Il livello di fiducia tra la tecnologia e il personale dovrebbe essere pari a zero (zero trust). Ci può essere un buon motivo per una richiesta di accesso o per un login fuori orario, ma questo non può essere dato per scontato. I controlli devono essere rigidi, segnalando e analizzando ogni log alla ricerca di segnali di negligenza o di scorrettezza.
Psicologia e minacce cyber
A ciò vanno aggiunti processi chiari e completi che regolino l’accesso al sistema e alla rete, i privilegi degli utenti, le applicazioni non autorizzate, l’archiviazione esterna, la protezione dei dati e altro ancora.
Alla fine, la difesa contro le minacce interne non è solo una questione tecnica. Poiché il maggiore fattore di rischio per gli incidenti insider è il personale, questo deve essere al centro della strategia di difesa.

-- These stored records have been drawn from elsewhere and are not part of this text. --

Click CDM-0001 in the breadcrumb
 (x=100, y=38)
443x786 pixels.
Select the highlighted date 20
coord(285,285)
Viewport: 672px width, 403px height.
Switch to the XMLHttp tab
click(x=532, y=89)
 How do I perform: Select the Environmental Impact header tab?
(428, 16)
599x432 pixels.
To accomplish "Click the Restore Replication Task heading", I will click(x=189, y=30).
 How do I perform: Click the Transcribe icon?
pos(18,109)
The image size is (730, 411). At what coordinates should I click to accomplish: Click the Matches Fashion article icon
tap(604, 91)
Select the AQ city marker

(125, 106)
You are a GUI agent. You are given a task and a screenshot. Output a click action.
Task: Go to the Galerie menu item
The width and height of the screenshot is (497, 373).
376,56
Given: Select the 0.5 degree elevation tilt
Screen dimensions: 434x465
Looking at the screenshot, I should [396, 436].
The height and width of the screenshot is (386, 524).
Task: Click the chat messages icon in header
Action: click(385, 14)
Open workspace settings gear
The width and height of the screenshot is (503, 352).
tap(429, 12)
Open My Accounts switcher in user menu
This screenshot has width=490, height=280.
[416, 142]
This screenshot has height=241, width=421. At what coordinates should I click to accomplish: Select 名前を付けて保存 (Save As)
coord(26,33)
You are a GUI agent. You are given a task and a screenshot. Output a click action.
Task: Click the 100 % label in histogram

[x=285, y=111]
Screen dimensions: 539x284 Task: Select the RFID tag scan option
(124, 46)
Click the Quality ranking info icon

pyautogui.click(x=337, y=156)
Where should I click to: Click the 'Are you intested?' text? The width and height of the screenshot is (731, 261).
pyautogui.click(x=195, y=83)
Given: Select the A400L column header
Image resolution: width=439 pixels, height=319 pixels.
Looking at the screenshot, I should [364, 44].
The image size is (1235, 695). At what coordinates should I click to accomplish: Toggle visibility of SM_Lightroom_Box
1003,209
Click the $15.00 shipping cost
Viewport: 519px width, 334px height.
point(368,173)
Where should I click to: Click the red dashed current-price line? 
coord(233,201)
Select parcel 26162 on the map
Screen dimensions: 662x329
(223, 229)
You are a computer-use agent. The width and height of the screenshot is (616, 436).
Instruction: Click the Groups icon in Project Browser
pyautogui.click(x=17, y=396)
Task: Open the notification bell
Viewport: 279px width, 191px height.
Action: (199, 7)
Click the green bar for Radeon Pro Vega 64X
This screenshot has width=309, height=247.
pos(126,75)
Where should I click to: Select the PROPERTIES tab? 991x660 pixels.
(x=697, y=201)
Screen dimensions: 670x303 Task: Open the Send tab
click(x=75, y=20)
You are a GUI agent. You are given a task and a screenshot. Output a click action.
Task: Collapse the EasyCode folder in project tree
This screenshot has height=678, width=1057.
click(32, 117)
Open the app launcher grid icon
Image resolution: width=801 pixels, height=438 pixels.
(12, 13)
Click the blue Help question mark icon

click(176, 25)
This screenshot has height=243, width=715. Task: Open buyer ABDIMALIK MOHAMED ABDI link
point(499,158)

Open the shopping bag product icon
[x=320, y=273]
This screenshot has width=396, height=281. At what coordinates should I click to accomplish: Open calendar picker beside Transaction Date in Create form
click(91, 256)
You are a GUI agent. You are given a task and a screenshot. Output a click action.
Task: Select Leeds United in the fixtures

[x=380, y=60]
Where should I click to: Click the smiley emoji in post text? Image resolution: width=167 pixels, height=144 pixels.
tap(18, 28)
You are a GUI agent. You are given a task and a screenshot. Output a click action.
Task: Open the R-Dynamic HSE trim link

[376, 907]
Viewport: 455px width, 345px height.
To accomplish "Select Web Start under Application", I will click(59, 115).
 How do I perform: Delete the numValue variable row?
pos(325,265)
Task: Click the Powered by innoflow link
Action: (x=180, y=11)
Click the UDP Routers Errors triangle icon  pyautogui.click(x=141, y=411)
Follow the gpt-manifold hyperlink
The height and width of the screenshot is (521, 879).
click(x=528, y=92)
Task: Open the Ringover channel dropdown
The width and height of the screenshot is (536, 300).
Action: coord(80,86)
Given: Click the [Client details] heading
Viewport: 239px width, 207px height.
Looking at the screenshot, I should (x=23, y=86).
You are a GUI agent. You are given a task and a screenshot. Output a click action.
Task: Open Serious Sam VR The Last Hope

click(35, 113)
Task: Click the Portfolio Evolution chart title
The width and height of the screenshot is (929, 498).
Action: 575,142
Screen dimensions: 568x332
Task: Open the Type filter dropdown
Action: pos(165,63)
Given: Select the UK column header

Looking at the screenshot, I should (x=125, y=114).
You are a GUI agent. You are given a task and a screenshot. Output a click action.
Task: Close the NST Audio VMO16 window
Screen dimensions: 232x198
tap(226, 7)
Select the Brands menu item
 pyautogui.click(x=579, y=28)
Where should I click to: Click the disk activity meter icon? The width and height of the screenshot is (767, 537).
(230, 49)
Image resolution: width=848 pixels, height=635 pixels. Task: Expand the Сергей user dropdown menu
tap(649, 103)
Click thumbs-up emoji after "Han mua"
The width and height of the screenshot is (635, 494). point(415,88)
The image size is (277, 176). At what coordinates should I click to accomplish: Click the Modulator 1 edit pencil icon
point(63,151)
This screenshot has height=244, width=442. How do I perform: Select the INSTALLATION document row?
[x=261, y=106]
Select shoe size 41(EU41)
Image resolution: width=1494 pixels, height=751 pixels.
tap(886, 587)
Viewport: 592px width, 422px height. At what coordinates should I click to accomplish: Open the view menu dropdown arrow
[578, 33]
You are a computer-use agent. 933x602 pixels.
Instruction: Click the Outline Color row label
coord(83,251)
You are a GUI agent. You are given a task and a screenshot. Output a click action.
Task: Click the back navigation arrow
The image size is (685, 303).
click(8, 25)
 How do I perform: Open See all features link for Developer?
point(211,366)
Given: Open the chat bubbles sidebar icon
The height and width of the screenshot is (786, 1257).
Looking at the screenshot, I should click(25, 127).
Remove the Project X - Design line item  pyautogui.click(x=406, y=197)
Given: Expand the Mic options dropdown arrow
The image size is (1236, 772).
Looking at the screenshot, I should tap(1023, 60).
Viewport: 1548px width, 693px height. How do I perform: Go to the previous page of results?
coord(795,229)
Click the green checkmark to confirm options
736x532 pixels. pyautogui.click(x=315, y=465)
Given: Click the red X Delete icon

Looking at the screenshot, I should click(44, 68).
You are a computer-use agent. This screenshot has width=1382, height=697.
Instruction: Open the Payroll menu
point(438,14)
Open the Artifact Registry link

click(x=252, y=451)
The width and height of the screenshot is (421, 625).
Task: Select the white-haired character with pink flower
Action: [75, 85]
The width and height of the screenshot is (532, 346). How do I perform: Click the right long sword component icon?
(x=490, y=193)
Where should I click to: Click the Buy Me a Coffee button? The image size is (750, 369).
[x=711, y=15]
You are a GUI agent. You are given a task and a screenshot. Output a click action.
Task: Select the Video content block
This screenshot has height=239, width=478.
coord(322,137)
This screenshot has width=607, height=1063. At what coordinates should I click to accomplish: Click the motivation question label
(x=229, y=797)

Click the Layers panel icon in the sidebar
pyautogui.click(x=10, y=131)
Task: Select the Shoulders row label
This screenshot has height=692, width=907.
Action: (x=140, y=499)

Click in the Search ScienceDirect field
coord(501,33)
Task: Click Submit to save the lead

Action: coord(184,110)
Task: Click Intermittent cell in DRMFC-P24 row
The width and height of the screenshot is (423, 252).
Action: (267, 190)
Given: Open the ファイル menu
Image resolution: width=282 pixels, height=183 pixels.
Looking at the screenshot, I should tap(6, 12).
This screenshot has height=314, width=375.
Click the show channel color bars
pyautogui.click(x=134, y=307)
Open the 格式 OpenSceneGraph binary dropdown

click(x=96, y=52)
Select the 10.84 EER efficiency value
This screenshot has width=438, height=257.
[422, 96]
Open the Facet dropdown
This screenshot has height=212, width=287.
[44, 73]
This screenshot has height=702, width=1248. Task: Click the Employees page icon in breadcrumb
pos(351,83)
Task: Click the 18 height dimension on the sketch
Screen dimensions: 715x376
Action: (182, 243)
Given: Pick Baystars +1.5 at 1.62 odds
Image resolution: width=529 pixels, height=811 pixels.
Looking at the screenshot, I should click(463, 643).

È fondamentale creare una cultura della sicurezza attraverso una formazione continua sulla consapevolezza delle minacce interne.
All’interno dell’organizzazione, tutti devono sapere come individuare e contenere una potenziale minaccia e come il loro comportamento, intenzionale o meno, può mettere a rischio l’organizzazione .
Questa formazione deve essere approfondita e adattarsi al clima attuale.
Se l’ambiente di lavoro di oggi può sembrare più rilassato, le indicazioni in materia di sicurezza sono ancora valide – forse ora più che mai.